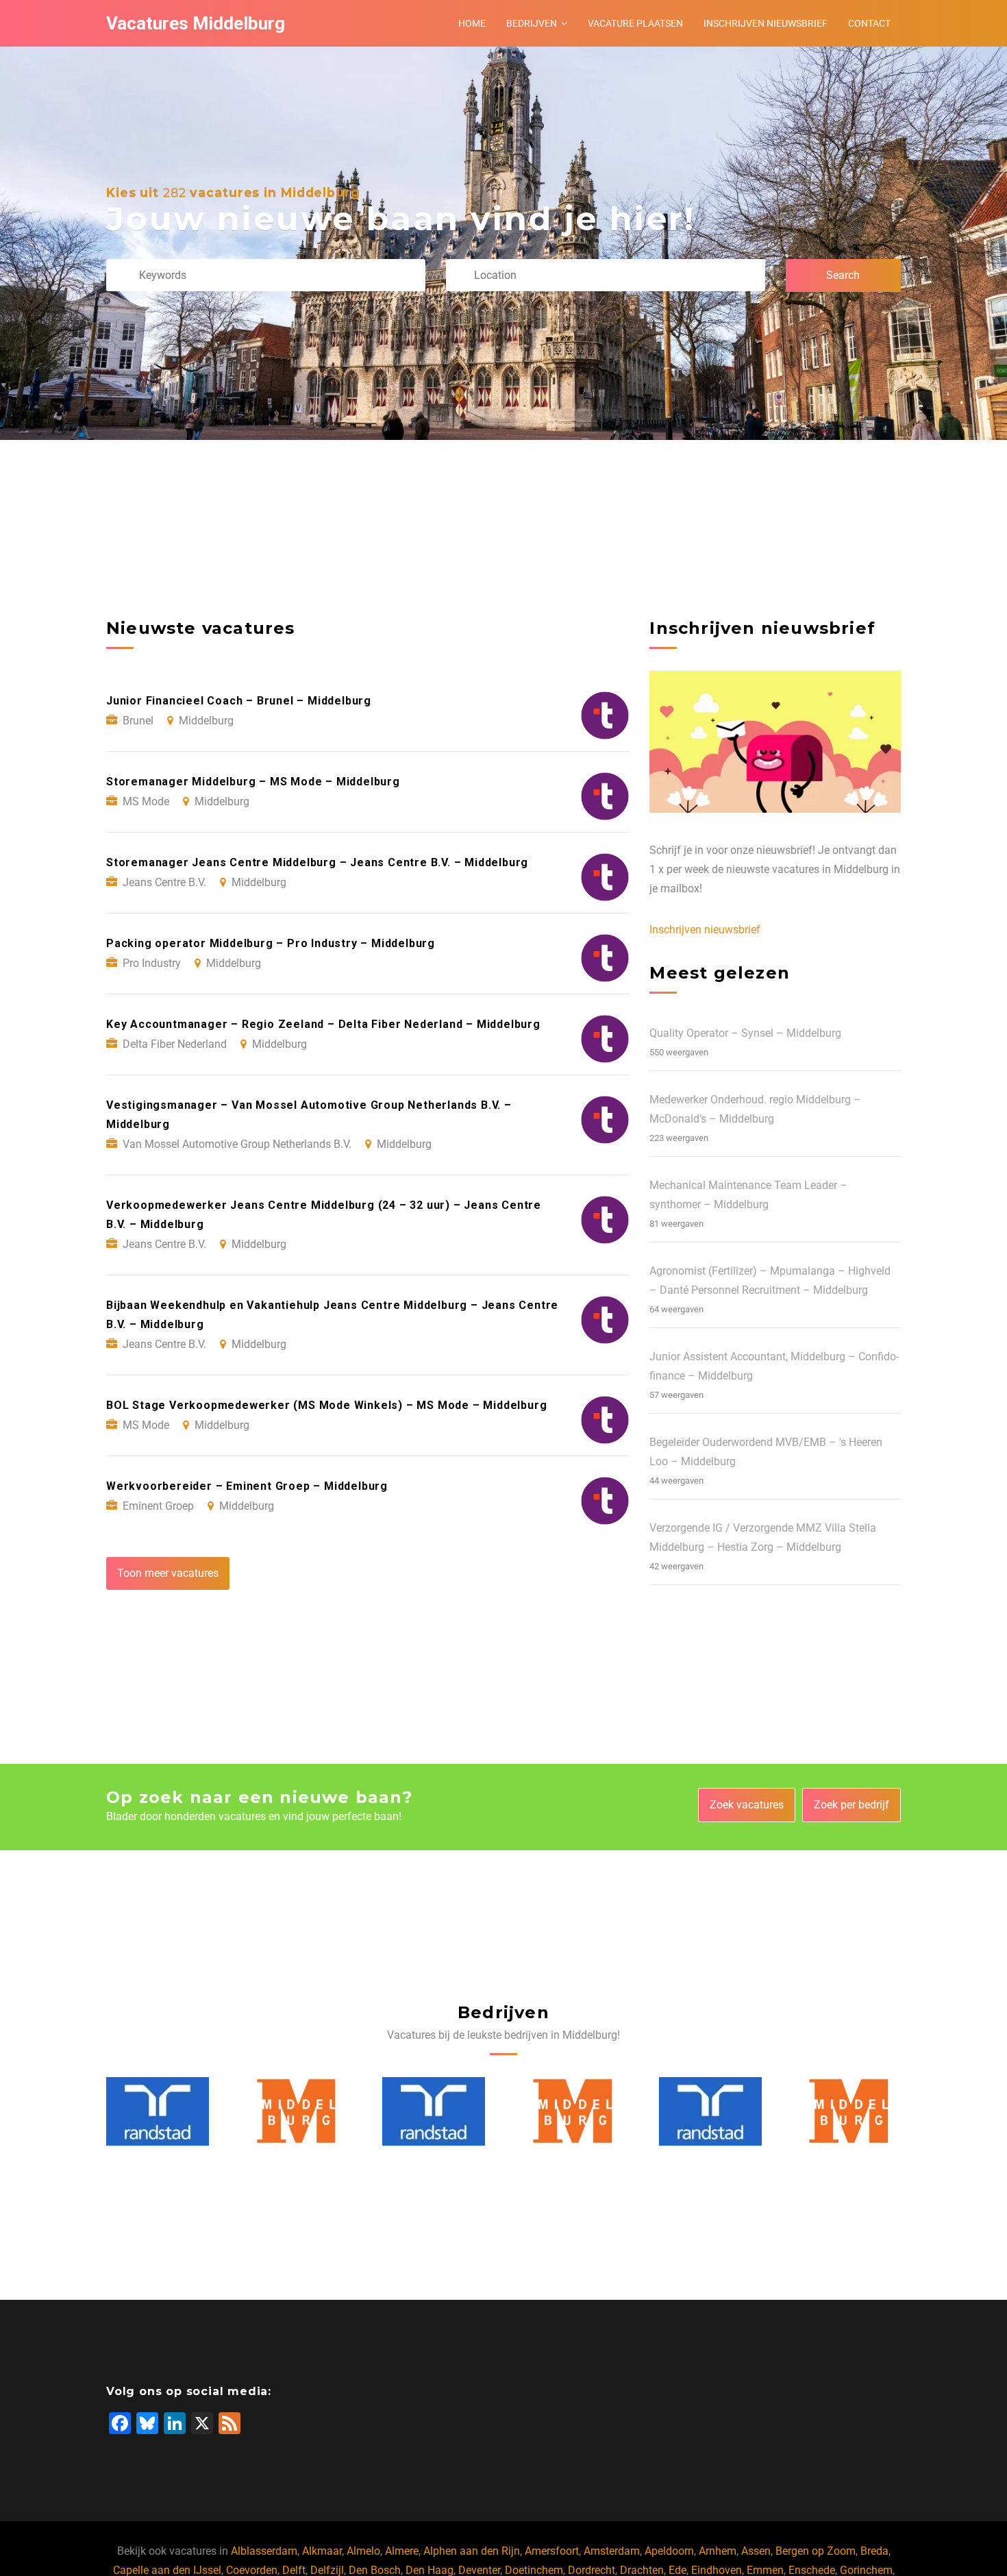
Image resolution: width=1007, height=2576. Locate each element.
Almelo (363, 2550)
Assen (756, 2550)
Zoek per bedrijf (851, 1804)
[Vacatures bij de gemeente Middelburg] (159, 2111)
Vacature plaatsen (635, 23)
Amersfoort (552, 2550)
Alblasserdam (264, 2550)
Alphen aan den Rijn (471, 2550)
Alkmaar (322, 2550)
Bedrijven (531, 23)
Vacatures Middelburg (195, 23)
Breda (874, 2550)
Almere (402, 2550)
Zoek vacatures (747, 1804)
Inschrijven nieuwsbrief (766, 23)
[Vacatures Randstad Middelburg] (296, 2111)
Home (472, 23)
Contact (869, 23)
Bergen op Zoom (815, 2550)
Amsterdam (612, 2550)
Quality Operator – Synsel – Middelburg (745, 1033)
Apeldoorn (669, 2550)
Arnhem (717, 2550)
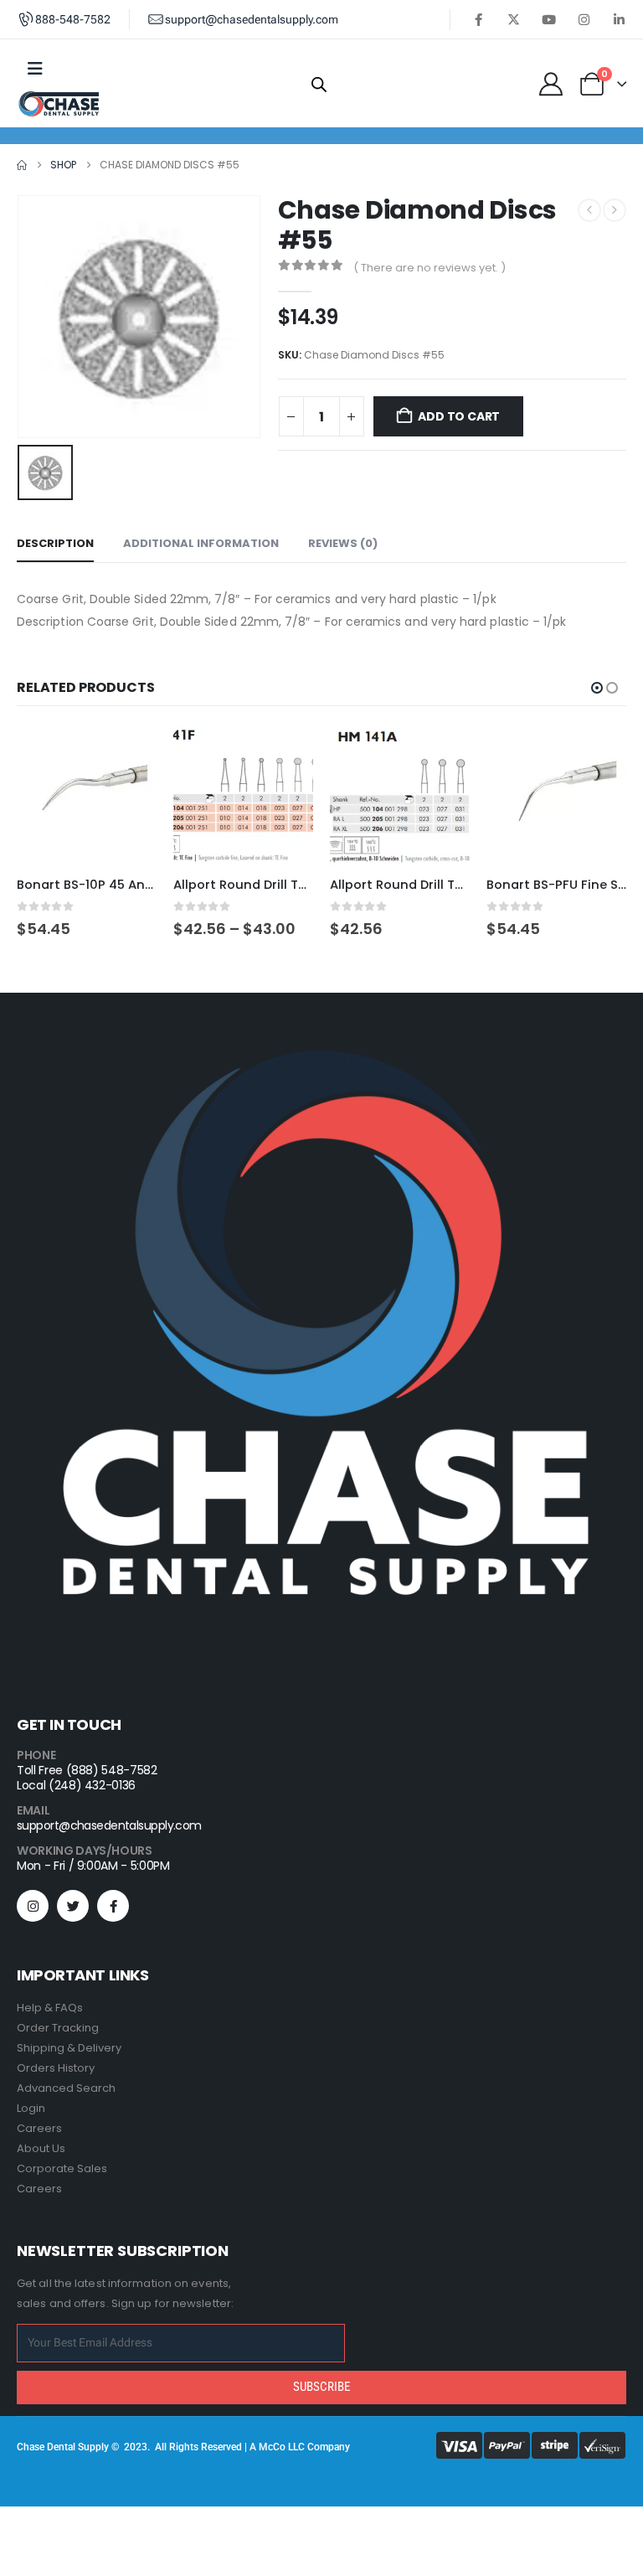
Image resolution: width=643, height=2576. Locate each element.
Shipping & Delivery (69, 2048)
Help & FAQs (50, 2008)
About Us (41, 2148)
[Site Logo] (59, 104)
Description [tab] (55, 543)
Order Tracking (58, 2028)
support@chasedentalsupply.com (109, 1825)
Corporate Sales (62, 2168)
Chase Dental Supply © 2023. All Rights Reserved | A (138, 2447)
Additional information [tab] (201, 543)
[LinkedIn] (618, 19)
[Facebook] (478, 19)
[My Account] (551, 84)
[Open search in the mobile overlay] (319, 83)
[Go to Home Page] (22, 165)
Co (279, 2447)
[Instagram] (583, 19)
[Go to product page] (87, 796)
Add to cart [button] (129, 754)
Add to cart (459, 416)
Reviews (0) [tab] (343, 543)
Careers (39, 2128)
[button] (596, 688)
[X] (513, 19)
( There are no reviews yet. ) (429, 268)
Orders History (56, 2068)
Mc (266, 2447)
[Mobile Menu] (35, 68)
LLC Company (319, 2447)
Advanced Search (66, 2088)
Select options (285, 754)
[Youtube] (548, 19)
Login (31, 2108)
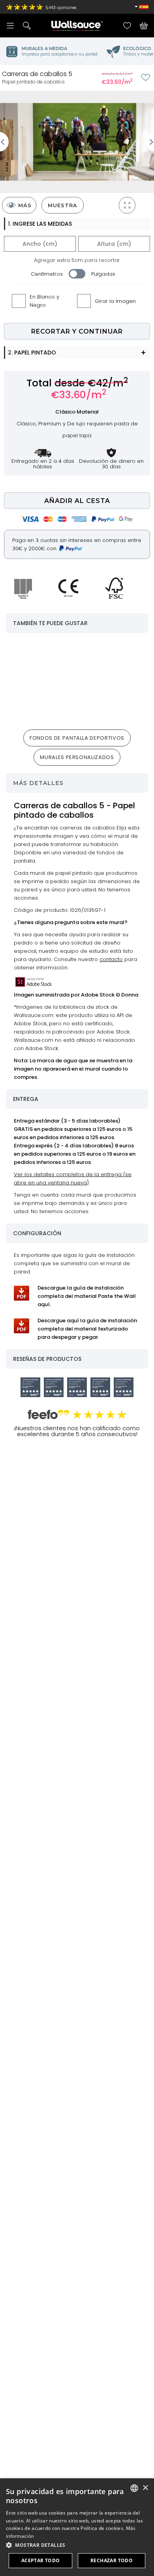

### DIRECTIONS
Each line from the one containing "[Go to product page] (87, 796)" through the final line of the data must be reproduced exactly, both ends included, with no pictures in the copy.

### SOLUTION TO THIS PROBLEM
[Go to product page] (87, 796)
Add to cart [button] (129, 754)
Add to cart (459, 416)
Reviews (0) [tab] (343, 543)
Careers (39, 2128)
[button] (596, 688)
[X] (513, 19)
( There are no reviews yet. ) (429, 268)
Orders History (56, 2068)
Mc (266, 2447)
[Mobile Menu] (35, 68)
LLC Company (319, 2447)
Advanced Search (66, 2088)
Select options (285, 754)
[Youtube] (548, 19)
Login (31, 2108)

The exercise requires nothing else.